● Recorded data
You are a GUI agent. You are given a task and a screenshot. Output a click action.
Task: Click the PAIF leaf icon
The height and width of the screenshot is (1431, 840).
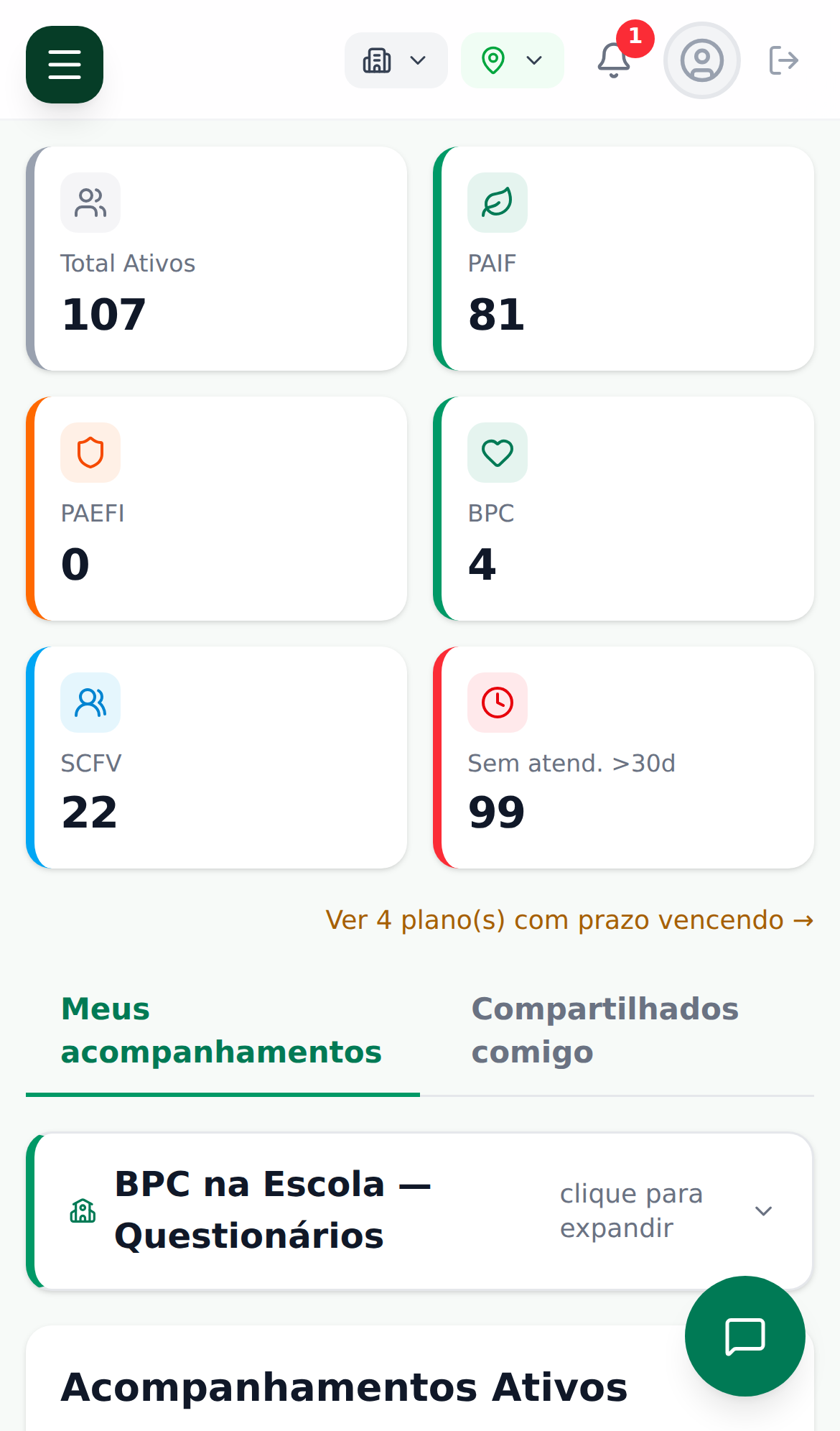pos(497,203)
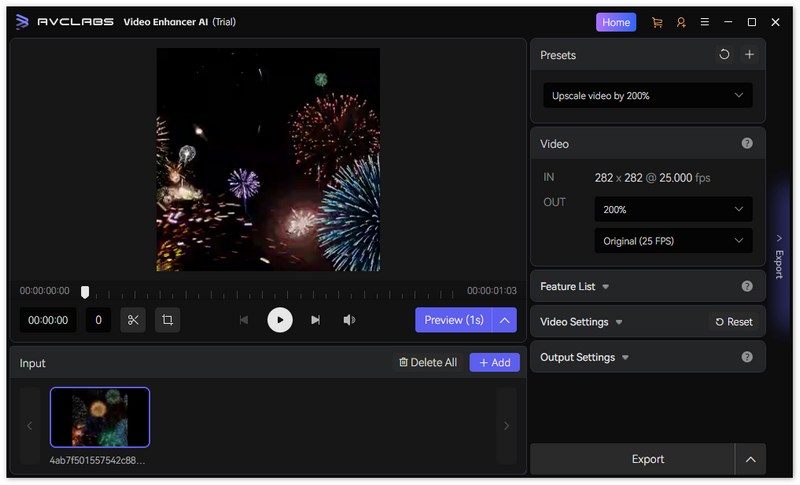Skip to the next frame
This screenshot has height=485, width=800.
click(315, 320)
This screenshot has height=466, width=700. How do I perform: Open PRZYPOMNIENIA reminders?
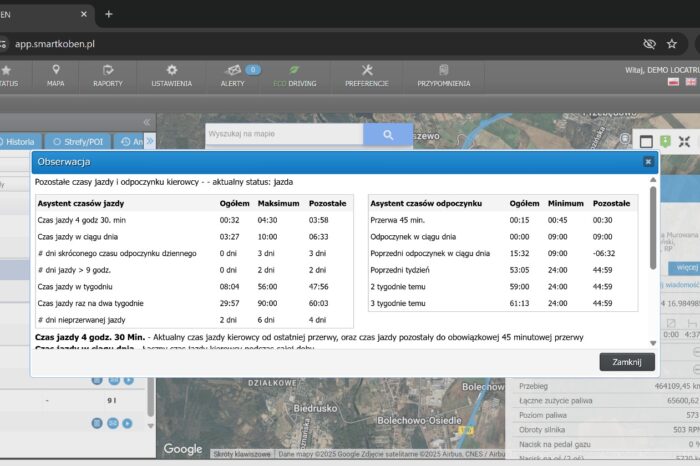pyautogui.click(x=443, y=76)
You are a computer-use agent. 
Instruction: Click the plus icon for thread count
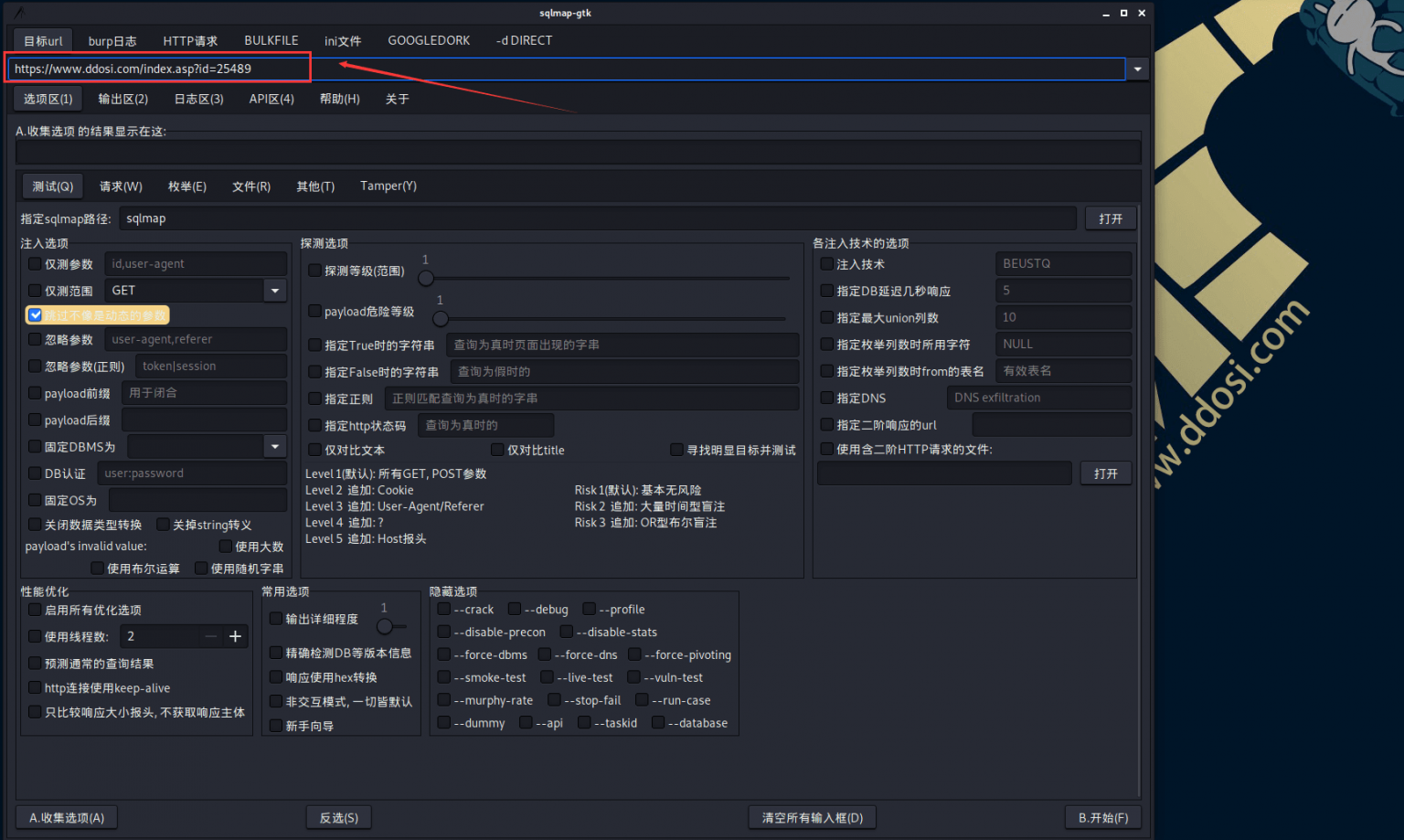point(235,636)
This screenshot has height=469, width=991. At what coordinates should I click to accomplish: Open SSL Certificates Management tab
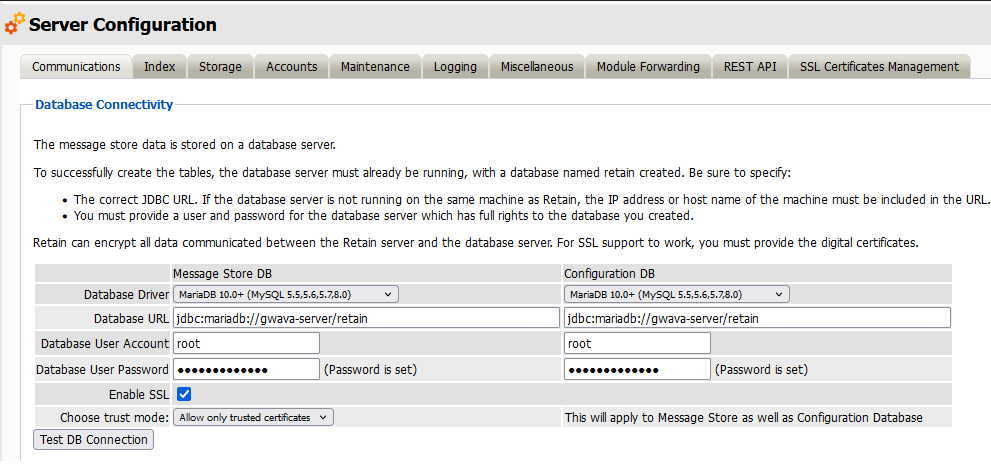879,67
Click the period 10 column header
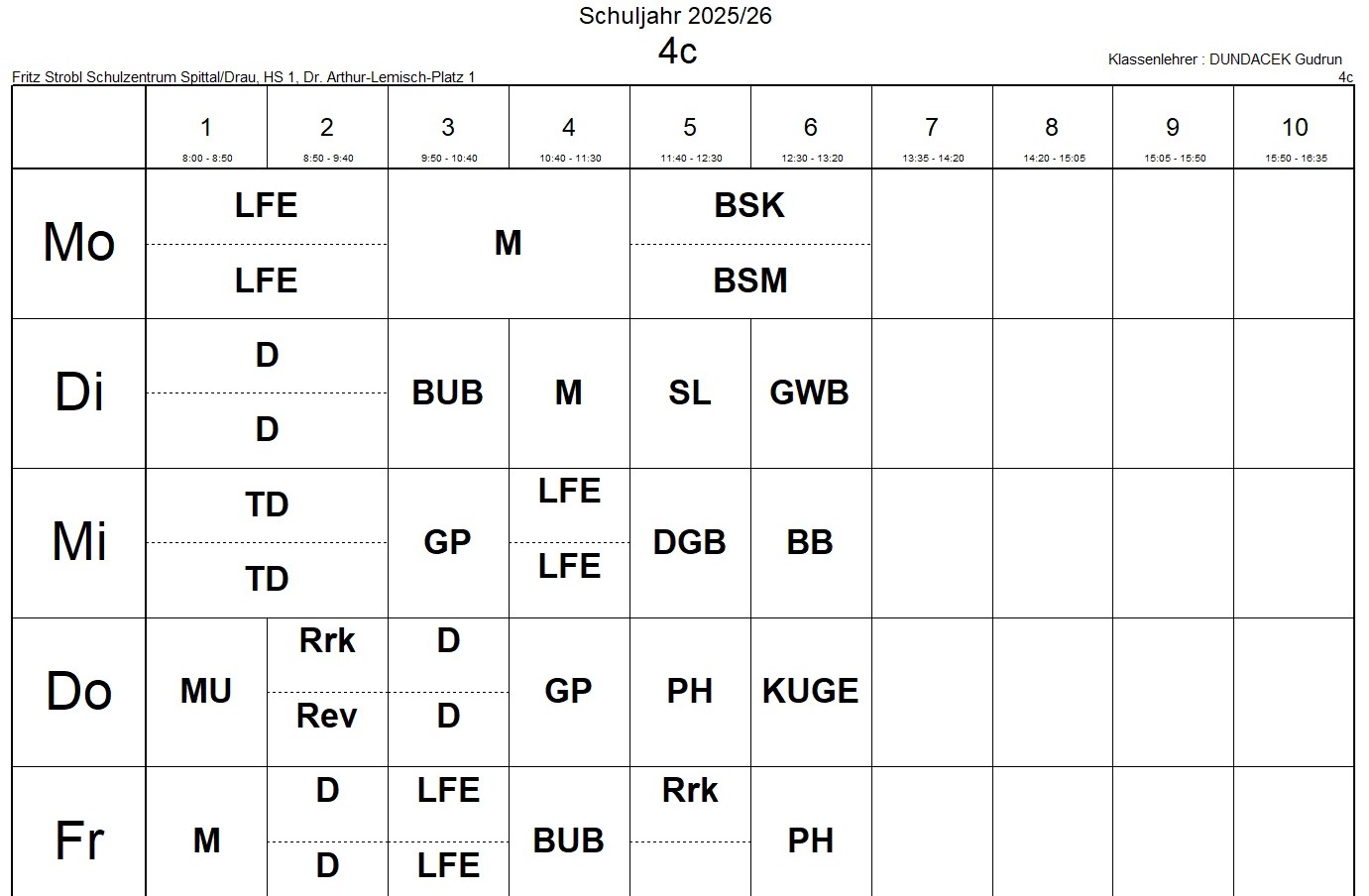The height and width of the screenshot is (896, 1369). pos(1295,129)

● Task brief
Output the entries above verbatim, with no picture included.

● Answer section
You are a GUI agent. You are given a task and a screenshot. Output a click action.
Task: Click the PAIF leaf icon
The height and width of the screenshot is (1431, 840).
pos(497,203)
Skip to the next frame
This screenshot has height=485, width=800.
click(315, 320)
This screenshot has height=466, width=700. How do I perform: Open PRZYPOMNIENIA reminders?
pyautogui.click(x=443, y=76)
You are a computer-use agent. 
Instruction: Click the plus icon for thread count
point(235,636)
This screenshot has height=469, width=991. At what coordinates should I click to accomplish: Open SSL Certificates Management tab
879,67
Click the period 10 column header
The height and width of the screenshot is (896, 1369). pos(1295,129)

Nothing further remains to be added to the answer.